We recently wrote about the fact that medical debt is not always accurately reported to credit agencies. When medical debt is incorrectly reported, it can negatively impact consumer credit scores. We also mentioned that sometimes overwhelming medical bills can prompt individuals to file for bankruptcy. In fact, numerous media reports over the last few years indicate that rising medical debt is now the number one reason that consumers opt to file for personal bankruptcy in the U.S.
Improperly reported medical debt can negatively impact consumer credit scores. Bankruptcy can also temporarily impact consumer credit scores in negative ways, even though bankruptcy is sometimes a necessary solution to an overwhelming debt problem. However, these are not the only ways in which medical bills can negatively impact your credit.
Each time you allow a medical bill to go more than one month or two months past due, you put yourself at risk for having that late bill reported to credit agencies. Every single time a bill is reported as past due, this action will likely harm your credit score.

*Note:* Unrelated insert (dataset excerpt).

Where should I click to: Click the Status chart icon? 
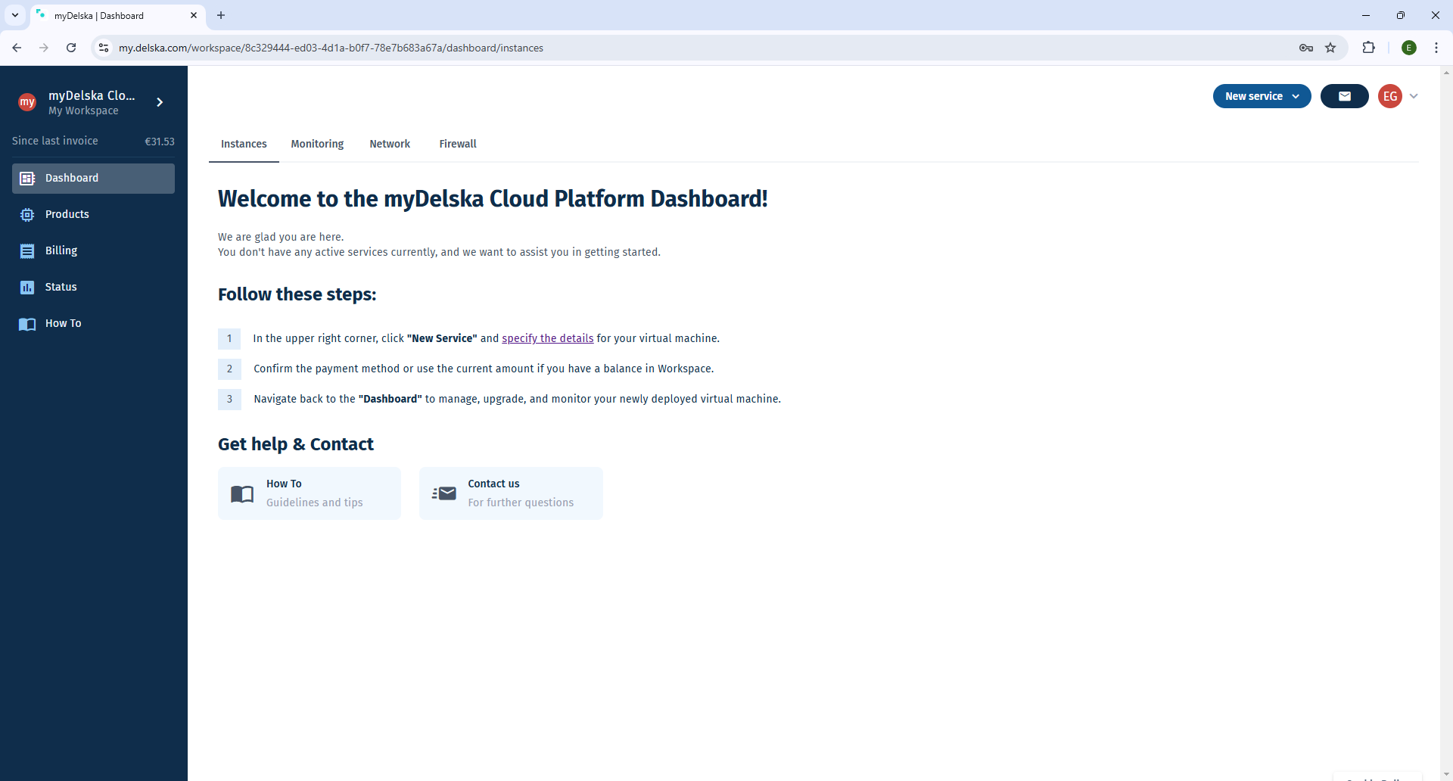coord(27,288)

As a result, it is imperative that you not allow medical bills to go past due without a payment plan in place. When hospitals and medical professionals negotiate a payment plan with you before a bill becomes past due, your payments will not automatically be recorded as late unless you fail to pay your negotiated amount each month. If you have no ability to pay your medical bills on time, then it might benefit you to speak with an attorney who can help you navigate your debt in ways that may only temporarily impact your credit score in a negative way but will place you in a better position to achieve good credit down the line.